Abstract (joint with ChrisKnittel)
Despite widespread agreement that a carbon tax
would be more efficient, many countries use fuel economy standards to reduce
transportation-related carbon dioxide emissions. We pair a simple model of the
automobile manufacturers’ profit maximization problem with unusually-rich
nationally representative data on vehicle registrations to estimate the
distributional impact of U.S. fuel economy standards. The key insight from our
model is that fuel economy standards impose a constraint on manufacturers which
creates an implicit subsidy for fuel-efficient vehicles and an implicit tax for
fuel-inefficient vehicles. Moreover, when these obligations are tradable,
permit prices make it possible to quantify the exact magnitude of these
implicit subsidies and taxes. We use our model to determine which U.S. vehicles
have been most subsidized and taxed since 2012, and we compare the pattern of
ownership of these vehicles between high- and low-income Census blocks.
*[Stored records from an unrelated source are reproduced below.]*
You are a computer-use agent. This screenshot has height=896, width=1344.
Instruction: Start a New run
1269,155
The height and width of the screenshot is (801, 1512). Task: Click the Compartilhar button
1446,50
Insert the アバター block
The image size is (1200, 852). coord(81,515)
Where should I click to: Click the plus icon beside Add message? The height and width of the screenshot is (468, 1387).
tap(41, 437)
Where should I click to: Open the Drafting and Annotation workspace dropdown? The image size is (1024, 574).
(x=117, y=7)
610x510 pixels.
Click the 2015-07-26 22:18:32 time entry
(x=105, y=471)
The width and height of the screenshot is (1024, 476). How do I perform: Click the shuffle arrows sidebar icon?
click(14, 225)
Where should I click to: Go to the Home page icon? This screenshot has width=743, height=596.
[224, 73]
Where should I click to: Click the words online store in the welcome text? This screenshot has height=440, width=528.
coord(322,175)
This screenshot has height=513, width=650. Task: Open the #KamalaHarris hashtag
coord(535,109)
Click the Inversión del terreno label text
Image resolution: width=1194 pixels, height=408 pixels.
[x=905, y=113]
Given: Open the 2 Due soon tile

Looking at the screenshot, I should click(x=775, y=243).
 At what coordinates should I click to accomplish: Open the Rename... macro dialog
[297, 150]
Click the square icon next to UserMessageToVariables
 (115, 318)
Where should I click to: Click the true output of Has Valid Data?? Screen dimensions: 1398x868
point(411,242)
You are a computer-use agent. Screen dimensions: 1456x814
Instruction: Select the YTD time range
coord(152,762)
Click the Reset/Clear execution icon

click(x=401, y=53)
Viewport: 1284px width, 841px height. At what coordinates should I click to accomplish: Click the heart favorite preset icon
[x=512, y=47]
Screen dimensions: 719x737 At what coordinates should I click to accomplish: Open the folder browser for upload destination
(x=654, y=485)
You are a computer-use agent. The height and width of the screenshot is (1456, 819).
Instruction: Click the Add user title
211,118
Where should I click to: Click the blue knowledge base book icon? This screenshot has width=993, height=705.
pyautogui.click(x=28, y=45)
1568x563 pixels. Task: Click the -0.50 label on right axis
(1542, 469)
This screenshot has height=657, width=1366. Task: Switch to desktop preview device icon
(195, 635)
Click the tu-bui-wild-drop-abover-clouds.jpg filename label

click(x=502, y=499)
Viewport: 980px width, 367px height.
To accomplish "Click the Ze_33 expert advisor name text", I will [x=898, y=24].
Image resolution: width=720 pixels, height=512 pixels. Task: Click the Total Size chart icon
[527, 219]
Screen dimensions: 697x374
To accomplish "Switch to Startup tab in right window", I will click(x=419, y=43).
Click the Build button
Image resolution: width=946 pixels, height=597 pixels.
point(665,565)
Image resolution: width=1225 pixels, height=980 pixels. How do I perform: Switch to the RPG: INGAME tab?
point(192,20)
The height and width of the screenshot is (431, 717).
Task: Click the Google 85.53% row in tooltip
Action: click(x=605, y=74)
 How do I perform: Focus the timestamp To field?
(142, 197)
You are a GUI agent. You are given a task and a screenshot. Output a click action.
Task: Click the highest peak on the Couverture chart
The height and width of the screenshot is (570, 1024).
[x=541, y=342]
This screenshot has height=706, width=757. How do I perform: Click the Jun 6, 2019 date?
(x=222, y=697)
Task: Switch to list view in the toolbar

Finally, we compare these distributional impacts with existing estimates in the
literature on the distributional impact of a carbon tax.Short Bio:Lucas Davis is an Associate Professor at the Haas School of Business and Faculty Director at the Energy Institute at Haas. Prior to joining Haas in 2009, he was an Assistant Professor of Economics at the University of Michigan. His research focuses on energy and environmental markets, and in particular, on electricity and natural gas regulation, pricing in competitive and non-competitive markets, and the economic and business impacts of environmental policy. His work appears in leading academic journals including the American Economic Review, the RAND Journal of Economics, and the Journal of Political Economy.